-- START STORED DATA --

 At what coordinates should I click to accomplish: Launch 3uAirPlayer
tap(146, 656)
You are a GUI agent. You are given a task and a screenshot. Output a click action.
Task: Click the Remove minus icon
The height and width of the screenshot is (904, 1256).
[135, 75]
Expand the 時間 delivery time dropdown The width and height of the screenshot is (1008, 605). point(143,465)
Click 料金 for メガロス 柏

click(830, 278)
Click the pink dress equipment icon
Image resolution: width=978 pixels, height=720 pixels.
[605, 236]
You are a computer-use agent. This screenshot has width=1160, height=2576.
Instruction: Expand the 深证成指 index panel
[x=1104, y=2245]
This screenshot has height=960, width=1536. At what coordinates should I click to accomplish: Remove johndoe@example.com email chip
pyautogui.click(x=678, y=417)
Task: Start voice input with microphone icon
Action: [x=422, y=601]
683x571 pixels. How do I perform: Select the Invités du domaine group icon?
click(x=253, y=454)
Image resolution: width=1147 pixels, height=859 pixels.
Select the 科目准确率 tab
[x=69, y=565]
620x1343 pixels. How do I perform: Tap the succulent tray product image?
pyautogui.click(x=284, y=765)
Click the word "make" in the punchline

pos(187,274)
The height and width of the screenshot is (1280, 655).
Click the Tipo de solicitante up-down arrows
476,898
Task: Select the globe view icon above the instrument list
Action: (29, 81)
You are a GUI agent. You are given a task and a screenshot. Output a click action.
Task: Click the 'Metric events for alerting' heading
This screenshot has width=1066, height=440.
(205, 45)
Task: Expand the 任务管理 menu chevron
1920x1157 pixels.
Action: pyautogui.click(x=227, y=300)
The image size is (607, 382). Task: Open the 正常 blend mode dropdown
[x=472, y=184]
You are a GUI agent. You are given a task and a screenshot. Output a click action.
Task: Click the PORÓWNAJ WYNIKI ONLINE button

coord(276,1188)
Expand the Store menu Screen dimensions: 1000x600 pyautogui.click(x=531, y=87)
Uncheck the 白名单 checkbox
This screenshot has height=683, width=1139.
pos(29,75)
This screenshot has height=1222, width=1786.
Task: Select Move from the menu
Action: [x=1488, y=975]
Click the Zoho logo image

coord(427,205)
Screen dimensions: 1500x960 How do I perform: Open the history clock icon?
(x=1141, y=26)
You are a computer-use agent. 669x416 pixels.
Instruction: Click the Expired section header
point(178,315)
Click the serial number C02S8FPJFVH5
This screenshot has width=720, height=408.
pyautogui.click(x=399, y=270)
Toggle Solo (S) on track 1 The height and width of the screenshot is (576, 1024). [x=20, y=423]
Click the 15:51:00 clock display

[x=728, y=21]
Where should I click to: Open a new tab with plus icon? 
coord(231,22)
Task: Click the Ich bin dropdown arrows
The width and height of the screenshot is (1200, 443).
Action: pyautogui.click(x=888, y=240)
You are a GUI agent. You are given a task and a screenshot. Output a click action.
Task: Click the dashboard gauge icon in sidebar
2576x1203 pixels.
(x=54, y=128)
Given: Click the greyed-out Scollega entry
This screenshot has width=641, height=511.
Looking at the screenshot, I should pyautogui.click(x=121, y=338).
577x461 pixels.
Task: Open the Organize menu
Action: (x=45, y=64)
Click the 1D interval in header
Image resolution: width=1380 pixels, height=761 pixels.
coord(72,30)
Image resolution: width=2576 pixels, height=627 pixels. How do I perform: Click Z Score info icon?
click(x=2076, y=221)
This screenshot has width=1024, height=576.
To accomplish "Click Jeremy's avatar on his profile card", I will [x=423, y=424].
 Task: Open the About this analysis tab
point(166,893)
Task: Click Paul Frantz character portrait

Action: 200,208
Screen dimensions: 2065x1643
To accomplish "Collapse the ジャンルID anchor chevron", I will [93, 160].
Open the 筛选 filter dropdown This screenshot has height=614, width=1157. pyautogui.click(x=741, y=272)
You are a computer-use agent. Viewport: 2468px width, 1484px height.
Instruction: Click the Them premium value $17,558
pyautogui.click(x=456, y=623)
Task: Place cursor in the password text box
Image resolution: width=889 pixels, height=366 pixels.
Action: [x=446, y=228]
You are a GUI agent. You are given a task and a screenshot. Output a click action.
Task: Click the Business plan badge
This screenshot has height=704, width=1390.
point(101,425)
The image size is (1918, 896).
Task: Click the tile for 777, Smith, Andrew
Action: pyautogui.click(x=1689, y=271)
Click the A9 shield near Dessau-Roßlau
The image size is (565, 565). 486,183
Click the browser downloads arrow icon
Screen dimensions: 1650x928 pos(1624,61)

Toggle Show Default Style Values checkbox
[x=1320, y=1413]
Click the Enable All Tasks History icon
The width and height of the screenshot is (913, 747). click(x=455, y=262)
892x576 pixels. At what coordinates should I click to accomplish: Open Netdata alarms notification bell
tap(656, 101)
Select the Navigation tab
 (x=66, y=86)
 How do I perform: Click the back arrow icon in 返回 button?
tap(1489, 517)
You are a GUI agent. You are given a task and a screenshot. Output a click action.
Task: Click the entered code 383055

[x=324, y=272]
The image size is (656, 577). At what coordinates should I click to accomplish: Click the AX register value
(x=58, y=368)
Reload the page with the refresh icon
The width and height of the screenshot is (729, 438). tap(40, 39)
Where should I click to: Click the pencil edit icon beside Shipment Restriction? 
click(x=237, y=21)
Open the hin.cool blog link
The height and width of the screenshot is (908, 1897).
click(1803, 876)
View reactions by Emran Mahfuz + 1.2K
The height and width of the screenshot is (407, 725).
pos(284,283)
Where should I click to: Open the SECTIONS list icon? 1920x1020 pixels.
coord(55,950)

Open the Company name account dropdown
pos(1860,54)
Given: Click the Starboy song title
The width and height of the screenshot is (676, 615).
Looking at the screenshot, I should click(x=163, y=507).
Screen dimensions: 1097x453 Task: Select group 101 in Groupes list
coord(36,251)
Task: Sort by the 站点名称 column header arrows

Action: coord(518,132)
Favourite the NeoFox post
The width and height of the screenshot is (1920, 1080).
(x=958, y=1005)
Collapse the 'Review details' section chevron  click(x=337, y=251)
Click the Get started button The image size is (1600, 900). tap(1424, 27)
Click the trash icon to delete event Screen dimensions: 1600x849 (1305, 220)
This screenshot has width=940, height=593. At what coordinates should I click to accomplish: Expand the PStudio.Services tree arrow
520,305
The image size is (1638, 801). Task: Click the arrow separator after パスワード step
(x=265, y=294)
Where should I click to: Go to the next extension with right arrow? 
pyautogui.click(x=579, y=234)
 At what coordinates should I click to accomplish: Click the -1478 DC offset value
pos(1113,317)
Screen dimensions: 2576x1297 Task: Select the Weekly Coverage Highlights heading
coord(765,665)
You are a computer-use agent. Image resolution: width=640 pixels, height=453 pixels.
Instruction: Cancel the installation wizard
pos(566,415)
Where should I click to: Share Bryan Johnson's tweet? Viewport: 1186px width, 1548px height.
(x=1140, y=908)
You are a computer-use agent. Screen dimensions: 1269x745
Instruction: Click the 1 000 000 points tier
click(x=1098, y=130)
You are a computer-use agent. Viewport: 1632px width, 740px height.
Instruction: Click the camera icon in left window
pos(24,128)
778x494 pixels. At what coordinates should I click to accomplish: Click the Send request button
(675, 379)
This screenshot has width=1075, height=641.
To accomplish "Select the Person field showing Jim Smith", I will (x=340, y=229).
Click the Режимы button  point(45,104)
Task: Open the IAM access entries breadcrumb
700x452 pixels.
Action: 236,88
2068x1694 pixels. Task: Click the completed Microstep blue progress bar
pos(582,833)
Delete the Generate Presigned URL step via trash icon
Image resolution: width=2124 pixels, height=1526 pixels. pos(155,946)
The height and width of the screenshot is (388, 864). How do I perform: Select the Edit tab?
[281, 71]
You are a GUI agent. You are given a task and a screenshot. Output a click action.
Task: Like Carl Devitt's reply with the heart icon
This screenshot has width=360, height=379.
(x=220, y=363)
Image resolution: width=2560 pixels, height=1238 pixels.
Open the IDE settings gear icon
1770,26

-- END STORED DATA --

#### WORK TO COMPLETE:
Copy out everything in the lines above from the line containing "Image resolution: width=1147" down to the line containing "pos(187,274)", both included.

#### WRITTEN ANSWER:
Image resolution: width=1147 pixels, height=859 pixels.
Select the 科目准确率 tab
[x=69, y=565]
620x1343 pixels. How do I perform: Tap the succulent tray product image?
pyautogui.click(x=284, y=765)
Click the word "make" in the punchline

pos(187,274)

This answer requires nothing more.